§ Saved data entries:
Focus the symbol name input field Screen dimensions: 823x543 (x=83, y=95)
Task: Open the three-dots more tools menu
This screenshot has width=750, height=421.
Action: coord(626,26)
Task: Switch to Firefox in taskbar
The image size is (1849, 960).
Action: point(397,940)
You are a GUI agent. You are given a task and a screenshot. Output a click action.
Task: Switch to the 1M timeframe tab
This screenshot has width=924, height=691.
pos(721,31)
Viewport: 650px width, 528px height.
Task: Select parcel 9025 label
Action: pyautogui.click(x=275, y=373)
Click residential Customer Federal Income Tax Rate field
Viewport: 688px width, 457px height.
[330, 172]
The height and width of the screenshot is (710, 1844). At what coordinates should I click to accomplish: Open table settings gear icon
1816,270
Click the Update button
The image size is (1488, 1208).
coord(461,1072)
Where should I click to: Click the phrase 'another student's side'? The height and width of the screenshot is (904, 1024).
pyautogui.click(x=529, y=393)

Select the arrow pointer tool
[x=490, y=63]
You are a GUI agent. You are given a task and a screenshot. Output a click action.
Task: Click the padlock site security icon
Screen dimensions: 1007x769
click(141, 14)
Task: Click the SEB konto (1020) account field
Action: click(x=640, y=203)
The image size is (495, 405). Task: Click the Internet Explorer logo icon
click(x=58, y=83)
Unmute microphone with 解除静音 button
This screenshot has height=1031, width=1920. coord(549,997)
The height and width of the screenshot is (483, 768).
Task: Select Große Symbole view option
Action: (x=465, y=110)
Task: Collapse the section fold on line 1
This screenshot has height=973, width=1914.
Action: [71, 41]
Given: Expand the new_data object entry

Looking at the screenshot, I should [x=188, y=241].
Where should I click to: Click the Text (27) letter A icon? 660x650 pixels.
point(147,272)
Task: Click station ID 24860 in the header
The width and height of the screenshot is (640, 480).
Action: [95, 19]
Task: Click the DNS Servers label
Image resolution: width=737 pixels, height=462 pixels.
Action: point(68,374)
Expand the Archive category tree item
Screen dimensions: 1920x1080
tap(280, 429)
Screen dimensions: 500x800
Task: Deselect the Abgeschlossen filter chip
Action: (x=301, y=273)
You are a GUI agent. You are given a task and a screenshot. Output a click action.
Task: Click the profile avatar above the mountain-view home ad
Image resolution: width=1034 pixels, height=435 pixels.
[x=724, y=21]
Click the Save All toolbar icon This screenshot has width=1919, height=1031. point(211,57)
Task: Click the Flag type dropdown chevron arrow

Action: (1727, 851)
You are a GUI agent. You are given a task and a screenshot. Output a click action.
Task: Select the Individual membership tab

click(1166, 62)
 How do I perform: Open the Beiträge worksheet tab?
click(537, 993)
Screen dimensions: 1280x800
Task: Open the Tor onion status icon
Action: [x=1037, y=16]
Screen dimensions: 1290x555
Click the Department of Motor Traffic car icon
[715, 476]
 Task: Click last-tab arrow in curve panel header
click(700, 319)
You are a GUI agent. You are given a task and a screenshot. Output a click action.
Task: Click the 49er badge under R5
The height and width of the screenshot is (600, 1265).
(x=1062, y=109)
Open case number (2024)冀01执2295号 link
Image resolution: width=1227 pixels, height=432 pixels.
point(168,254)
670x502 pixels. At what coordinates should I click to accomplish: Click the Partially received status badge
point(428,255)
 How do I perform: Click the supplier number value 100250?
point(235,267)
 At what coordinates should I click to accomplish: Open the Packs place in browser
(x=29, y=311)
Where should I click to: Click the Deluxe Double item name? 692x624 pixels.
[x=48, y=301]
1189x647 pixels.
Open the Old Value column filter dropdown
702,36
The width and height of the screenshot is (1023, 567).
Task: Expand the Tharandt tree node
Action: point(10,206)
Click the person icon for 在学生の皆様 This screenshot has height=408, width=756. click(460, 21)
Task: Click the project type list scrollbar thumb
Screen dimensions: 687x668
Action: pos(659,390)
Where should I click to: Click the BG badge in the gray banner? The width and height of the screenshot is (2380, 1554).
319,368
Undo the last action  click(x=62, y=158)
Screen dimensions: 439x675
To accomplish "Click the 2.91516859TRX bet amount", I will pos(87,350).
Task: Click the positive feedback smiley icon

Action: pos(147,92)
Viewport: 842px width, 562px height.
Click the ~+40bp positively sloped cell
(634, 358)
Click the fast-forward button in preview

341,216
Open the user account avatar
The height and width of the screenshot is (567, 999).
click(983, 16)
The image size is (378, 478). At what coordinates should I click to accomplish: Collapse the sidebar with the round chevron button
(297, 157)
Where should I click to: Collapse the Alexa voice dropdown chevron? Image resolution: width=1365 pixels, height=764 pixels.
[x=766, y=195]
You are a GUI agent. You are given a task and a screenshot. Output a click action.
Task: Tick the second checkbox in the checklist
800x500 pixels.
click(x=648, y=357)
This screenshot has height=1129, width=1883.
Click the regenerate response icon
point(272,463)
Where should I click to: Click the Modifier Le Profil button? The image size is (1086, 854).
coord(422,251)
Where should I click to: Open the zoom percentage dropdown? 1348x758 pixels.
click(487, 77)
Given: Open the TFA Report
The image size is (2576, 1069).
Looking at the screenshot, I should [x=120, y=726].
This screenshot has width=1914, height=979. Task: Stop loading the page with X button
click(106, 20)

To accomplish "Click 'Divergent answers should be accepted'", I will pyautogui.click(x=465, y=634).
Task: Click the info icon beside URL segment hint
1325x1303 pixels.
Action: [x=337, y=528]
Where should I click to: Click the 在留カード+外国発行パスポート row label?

§ PROBLEM: Read through the lines above and collect those that contain the string "will".

§ ANSWER SECTION:
To accomplish "Click the 2.91516859TRX bet amount", I will pos(87,350).
To accomplish "Click 'Divergent answers should be accepted'", I will pyautogui.click(x=465, y=634).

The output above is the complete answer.